L’esame compiuto dalle competenti autorità della Repubblica Popolare Cinese ha accertato l’autenticità dei beni e la loro appartenenza al patrimonio culturale della Cina. In tempi non sospetti, ovvero il 5 novembre 2018, il giudice per le indagini preliminari del Tribunale di Milano ne ha disposto la restituzione alla Repubblica Popolare Cinese.

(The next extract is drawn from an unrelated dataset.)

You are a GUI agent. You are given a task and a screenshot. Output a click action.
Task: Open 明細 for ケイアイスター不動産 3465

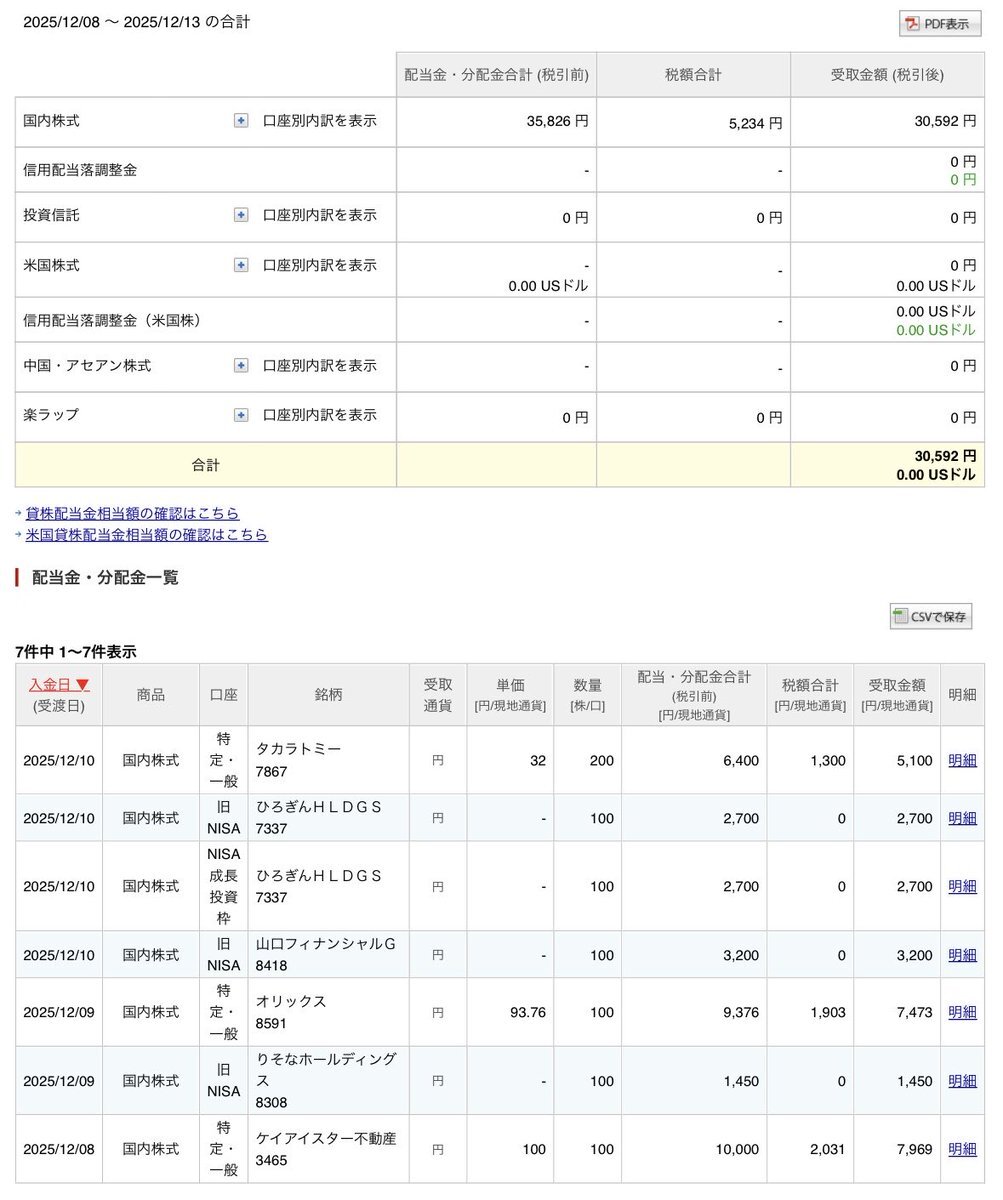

Il ministro Bonisoli ha orgogliosamente e giustamente chiosato: “E’ un grande onore avere la possibilità di dialogare in maniera molto forte e approfondita con un Paese amico come la Repubblica Popolare Cinese. Oggi restituiamo una serie di oggetti che abbiamo trovato in Italia di provenienza illecita e che appartengono al patrimonio culturale della Repubblica Popolare Cinese, recuperati grazie all’attività del Comando carabinieri tutela patrimonio culturale. Siamo orgogliosi di poter restituire ai nostri amici questi reperti in quanto rappresentativi del proprio patrimonio e dell’identità del popolo cinese”.
Ora: premesso che i 796 reperti sono stati indebitamente sottratti e, quindi, rubati e pertanto da restituire al legittimo proprietario; e fatto salvo che la Cina è vicina, ci sono Paesi a noi ancora più contigui che con la loro stelletta dorata sventolano assieme alla nostra su sfondo blu intenso hanno a vario titolo acquisito nei secoli ingenti bottini di guerra che ci riguardano. A tanto nostro zelo ampiamente mostrato e, pare, apprezzato, viene da chiedere agli interlocutori nostri cugini e parenti stretti: “Fusse che fusse la vorta bbona?!”.